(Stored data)
◇ ◇ ◇
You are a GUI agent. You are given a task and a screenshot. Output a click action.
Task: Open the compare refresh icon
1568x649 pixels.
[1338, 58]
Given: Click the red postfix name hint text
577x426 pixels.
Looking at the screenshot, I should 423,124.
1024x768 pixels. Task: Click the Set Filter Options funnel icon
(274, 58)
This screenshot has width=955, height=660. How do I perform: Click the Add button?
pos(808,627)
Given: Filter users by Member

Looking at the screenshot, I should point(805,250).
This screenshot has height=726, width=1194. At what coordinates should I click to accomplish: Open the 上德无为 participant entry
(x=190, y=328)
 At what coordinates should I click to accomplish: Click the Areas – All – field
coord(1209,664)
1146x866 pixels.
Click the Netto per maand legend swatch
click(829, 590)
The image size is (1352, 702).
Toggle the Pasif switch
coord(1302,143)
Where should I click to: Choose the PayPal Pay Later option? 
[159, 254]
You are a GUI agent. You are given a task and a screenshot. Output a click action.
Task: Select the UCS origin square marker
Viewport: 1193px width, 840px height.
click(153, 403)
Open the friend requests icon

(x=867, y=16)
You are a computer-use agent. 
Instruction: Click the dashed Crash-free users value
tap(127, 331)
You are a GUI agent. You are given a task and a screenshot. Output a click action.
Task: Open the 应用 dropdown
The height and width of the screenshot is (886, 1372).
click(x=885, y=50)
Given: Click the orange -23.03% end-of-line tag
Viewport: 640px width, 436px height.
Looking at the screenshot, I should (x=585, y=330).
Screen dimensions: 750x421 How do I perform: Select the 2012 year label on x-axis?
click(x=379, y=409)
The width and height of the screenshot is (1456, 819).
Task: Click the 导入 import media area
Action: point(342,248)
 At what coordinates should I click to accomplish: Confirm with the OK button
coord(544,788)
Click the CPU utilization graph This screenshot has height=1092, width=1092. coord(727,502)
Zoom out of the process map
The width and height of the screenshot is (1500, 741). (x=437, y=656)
◇ ◇ ◇
Task details:
Please provide an exact transcription of each line from the one holding "Click the Netto per maand legend swatch" through the final line of the data above.

Task output:
Click the Netto per maand legend swatch
click(829, 590)
The image size is (1352, 702).
Toggle the Pasif switch
coord(1302,143)
Where should I click to: Choose the PayPal Pay Later option? 
[159, 254]
You are a GUI agent. You are given a task and a screenshot. Output a click action.
Task: Select the UCS origin square marker
Viewport: 1193px width, 840px height.
click(153, 403)
Open the friend requests icon

(x=867, y=16)
You are a computer-use agent. 
Instruction: Click the dashed Crash-free users value
tap(127, 331)
You are a GUI agent. You are given a task and a screenshot. Output a click action.
Task: Open the 应用 dropdown
The height and width of the screenshot is (886, 1372).
click(x=885, y=50)
Given: Click the orange -23.03% end-of-line tag
Viewport: 640px width, 436px height.
Looking at the screenshot, I should (x=585, y=330).
Screen dimensions: 750x421 How do I perform: Select the 2012 year label on x-axis?
click(x=379, y=409)
The width and height of the screenshot is (1456, 819).
Task: Click the 导入 import media area
Action: point(342,248)
 At what coordinates should I click to accomplish: Confirm with the OK button
coord(544,788)
Click the CPU utilization graph This screenshot has height=1092, width=1092. coord(727,502)
Zoom out of the process map
The width and height of the screenshot is (1500, 741). (x=437, y=656)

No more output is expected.